International Sculpture Day 2022

Saturday 30 April 2022 was International Sculpture Day (ISD) and it marked the close of the Sculpture Dublin public engagement programme, which ran from November 2020 to April 2022.

The programme for ISD 2022 aimed to attract, and deepen interest in the new commissions for the O’Connell Plinth and in Smithfield and Kildonan Park in Finglas, particularly from local people, and we ran a campaign of ads in local papers and flyers and posters in the neighbourhoods where these artworks now exist. We published new material relating to the design, production and reception of all the commissions, which you can find out about in the New Commissions section below.

The fourth commission, ‘Bushy’ by Corban Walker was unveiled on 28 April, and an online conversation curated by Pádraic E. Moore between the artist and Jessica Smith, Director of the New Art Centre was screened on Saturday 30 April. 

Iván Argote, the artist who will create a land art work in St. Anne’s Park was in Dublin over the weekend to talk about his ideas for the commission. He gave a talk in the Hugh Lane Gallery and attended a presentation of plans to local residents in the Winter Garden in St. Anne’s Park.

Sculpture Dublin has taken place within a wider context of public art commissioning in the city, and through our Interactive Map we highlighted a selection of ambitious public art projects that have been realised in recent years. Feel free to check out the map and go on a sculptural expedition to discover the art that has been created especially for these places.

We organised a number of sculpture tours for ISD - in St. Stephen’s Green and along different routes in the city centre, which will be led by art historians, Tony Suttle and Aoife Convery (see Tours) and we were delighted to promote a fantastic range of sculpture-related events happening in arts organisations across the city (see Associated Activities).

Along with commissioning new sculpture, the central focus of Sculpture Dublin has been to encourage greater public awareness of sculpture in the city. Our City Hall lectures and Engaging with Sculpture series, both curated by Paula Murphy, and Conversation Pieces curated by Pádraic E. Moore (all available online) provide wonderful opportunities to engage deeply with the history and practice of sculpture for anyone who is interested. 

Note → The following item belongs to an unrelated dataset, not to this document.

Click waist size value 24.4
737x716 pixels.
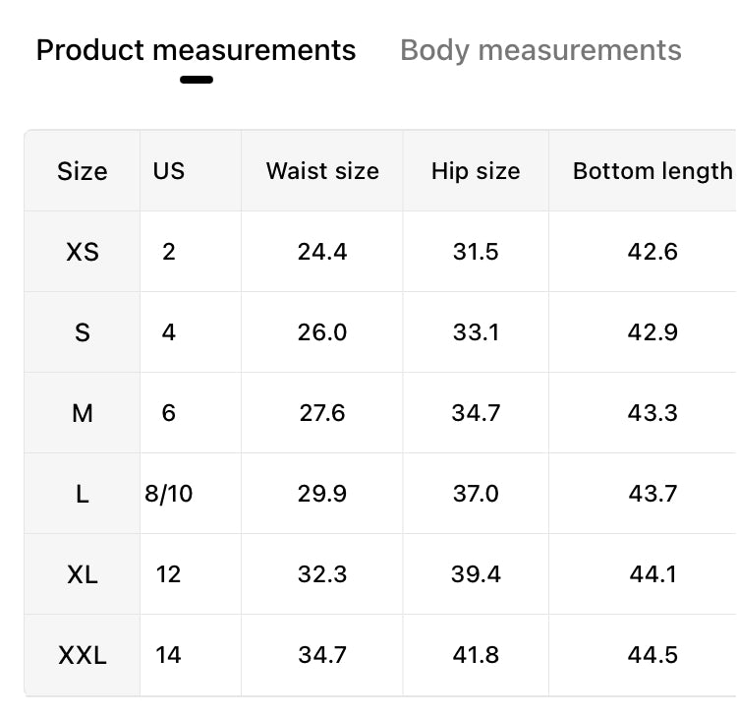(322, 252)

From the outset Sculpture Dublin has sought to ensure that the commissioning process is competitive, fair and transparent and that local knowledge and involvement, as well as artistic ambition, are structuring principles. Details of the commissioning process were set out in each ‘commission brief’ and the selection panels were made up of public, community and art representatives, nominated through public bodies such as the Local Area Committees and Visual Artists Ireland. 

New networks, groups and communities of interest have grown around the commissions and we hope that these artworks will be noticed, known and loved into the future. We hope that all the engagement activity that has taken place through the programme over the past two years – artists’ cafes, public talks, focus groups, meetings, workshops, VTS (Visual Thinking Strategies) sessions – have helped seed an infectious interest and passion for public art in our city, and an appetite for more!

From the Sculpture Dublin team - Karen, Sabina, Julia and Astrid.